— PROBLEM TO SOLVE —
Revise the items below by replacing every instance of "Task:" with "Goal:", leaving all other text unchanged.

Data on locating visible targets
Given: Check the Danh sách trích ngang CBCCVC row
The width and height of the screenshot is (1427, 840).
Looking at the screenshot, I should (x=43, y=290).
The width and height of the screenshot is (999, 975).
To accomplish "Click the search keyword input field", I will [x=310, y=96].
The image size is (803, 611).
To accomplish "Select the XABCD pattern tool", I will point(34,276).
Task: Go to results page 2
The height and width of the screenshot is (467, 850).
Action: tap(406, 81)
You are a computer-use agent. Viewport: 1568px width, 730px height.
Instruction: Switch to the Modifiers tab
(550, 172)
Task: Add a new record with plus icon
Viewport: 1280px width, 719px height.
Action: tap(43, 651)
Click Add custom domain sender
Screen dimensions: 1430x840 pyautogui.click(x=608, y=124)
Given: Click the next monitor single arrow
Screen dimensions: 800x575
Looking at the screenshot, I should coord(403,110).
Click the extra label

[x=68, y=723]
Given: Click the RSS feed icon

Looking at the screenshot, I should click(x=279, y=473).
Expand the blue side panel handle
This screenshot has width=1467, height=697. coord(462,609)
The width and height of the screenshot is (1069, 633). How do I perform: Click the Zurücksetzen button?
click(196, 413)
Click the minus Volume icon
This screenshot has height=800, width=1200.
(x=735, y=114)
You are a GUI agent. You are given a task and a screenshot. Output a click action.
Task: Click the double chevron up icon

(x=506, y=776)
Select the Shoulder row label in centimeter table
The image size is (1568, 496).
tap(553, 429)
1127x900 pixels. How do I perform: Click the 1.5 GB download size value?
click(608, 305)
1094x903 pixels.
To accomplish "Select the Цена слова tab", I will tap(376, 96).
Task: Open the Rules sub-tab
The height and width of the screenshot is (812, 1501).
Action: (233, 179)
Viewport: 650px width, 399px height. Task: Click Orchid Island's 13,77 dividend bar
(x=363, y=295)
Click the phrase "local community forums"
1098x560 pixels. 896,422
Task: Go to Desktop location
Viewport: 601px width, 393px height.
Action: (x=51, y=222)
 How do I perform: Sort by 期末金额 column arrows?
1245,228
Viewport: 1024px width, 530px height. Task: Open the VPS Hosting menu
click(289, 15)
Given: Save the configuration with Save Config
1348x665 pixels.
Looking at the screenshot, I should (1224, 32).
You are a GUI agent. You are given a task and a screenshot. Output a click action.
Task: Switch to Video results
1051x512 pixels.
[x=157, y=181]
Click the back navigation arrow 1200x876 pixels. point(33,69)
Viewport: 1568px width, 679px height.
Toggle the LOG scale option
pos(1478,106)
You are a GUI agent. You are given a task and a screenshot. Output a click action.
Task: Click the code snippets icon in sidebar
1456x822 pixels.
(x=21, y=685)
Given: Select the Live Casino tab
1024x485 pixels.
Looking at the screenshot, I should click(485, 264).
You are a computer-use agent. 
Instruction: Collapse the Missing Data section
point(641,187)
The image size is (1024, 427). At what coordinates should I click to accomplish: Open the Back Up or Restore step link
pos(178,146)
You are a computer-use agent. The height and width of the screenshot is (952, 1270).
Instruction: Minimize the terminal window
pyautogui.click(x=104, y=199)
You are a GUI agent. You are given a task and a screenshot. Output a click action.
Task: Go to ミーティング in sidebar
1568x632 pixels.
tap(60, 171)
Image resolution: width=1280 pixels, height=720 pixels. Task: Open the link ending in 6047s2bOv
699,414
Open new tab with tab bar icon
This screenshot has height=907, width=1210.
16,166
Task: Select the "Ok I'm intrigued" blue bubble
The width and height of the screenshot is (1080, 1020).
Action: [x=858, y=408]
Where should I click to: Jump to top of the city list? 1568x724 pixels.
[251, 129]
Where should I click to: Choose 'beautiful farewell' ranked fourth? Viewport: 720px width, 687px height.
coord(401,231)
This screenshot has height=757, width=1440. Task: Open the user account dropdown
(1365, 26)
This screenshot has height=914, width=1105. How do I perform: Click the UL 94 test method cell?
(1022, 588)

— TASK OUTPUT —
Given: Check the Danh sách trích ngang CBCCVC row
The width and height of the screenshot is (1427, 840).
Looking at the screenshot, I should (x=43, y=290).
The width and height of the screenshot is (999, 975).
To accomplish "Click the search keyword input field", I will [x=310, y=96].
The image size is (803, 611).
To accomplish "Select the XABCD pattern tool", I will point(34,276).
Goal: Go to results page 2
The height and width of the screenshot is (467, 850).
Action: tap(406, 81)
You are a computer-use agent. Viewport: 1568px width, 730px height.
Instruction: Switch to the Modifiers tab
(550, 172)
Goal: Add a new record with plus icon
Viewport: 1280px width, 719px height.
Action: tap(43, 651)
Click Add custom domain sender
Screen dimensions: 1430x840 pyautogui.click(x=608, y=124)
Given: Click the next monitor single arrow
Screen dimensions: 800x575
Looking at the screenshot, I should coord(403,110).
Click the extra label

[x=68, y=723]
Given: Click the RSS feed icon

Looking at the screenshot, I should click(x=279, y=473).
Expand the blue side panel handle
This screenshot has width=1467, height=697. coord(462,609)
The width and height of the screenshot is (1069, 633). How do I perform: Click the Zurücksetzen button?
click(196, 413)
Click the minus Volume icon
This screenshot has height=800, width=1200.
(x=735, y=114)
You are a GUI agent. You are given a task and a screenshot. Output a click action.
Goal: Click the double chevron up icon

(x=506, y=776)
Select the Shoulder row label in centimeter table
The image size is (1568, 496).
tap(553, 429)
1127x900 pixels. How do I perform: Click the 1.5 GB download size value?
click(608, 305)
1094x903 pixels.
To accomplish "Select the Цена слова tab", I will tap(376, 96).
Goal: Open the Rules sub-tab
The height and width of the screenshot is (812, 1501).
Action: (233, 179)
Viewport: 650px width, 399px height. Goal: Click Orchid Island's 13,77 dividend bar
(x=363, y=295)
Click the phrase "local community forums"
1098x560 pixels. 896,422
Goal: Go to Desktop location
Viewport: 601px width, 393px height.
Action: (x=51, y=222)
 How do I perform: Sort by 期末金额 column arrows?
1245,228
Viewport: 1024px width, 530px height. Goal: Open the VPS Hosting menu
click(289, 15)
Given: Save the configuration with Save Config
1348x665 pixels.
Looking at the screenshot, I should (1224, 32).
You are a GUI agent. You are given a task and a screenshot. Output a click action.
Goal: Switch to Video results
1051x512 pixels.
[x=157, y=181]
Click the back navigation arrow 1200x876 pixels. point(33,69)
Viewport: 1568px width, 679px height.
Toggle the LOG scale option
pos(1478,106)
You are a GUI agent. You are given a task and a screenshot. Output a click action.
Goal: Click the code snippets icon in sidebar
1456x822 pixels.
(x=21, y=685)
Given: Select the Live Casino tab
1024x485 pixels.
Looking at the screenshot, I should click(485, 264).
You are a computer-use agent. 
Instruction: Collapse the Missing Data section
point(641,187)
The image size is (1024, 427). At what coordinates should I click to accomplish: Open the Back Up or Restore step link
pos(178,146)
You are a computer-use agent. The height and width of the screenshot is (952, 1270).
Instruction: Minimize the terminal window
pyautogui.click(x=104, y=199)
You are a GUI agent. You are given a task and a screenshot. Output a click action.
Goal: Go to ミーティング in sidebar
1568x632 pixels.
tap(60, 171)
Image resolution: width=1280 pixels, height=720 pixels. Goal: Open the link ending in 6047s2bOv
699,414
Open new tab with tab bar icon
This screenshot has height=907, width=1210.
16,166
Goal: Select the "Ok I'm intrigued" blue bubble
The width and height of the screenshot is (1080, 1020).
Action: [x=858, y=408]
Where should I click to: Jump to top of the city list? 1568x724 pixels.
[251, 129]
Where should I click to: Choose 'beautiful farewell' ranked fourth? Viewport: 720px width, 687px height.
coord(401,231)
This screenshot has height=757, width=1440. Goal: Open the user account dropdown
(1365, 26)
This screenshot has height=914, width=1105. How do I perform: Click the UL 94 test method cell?
(1022, 588)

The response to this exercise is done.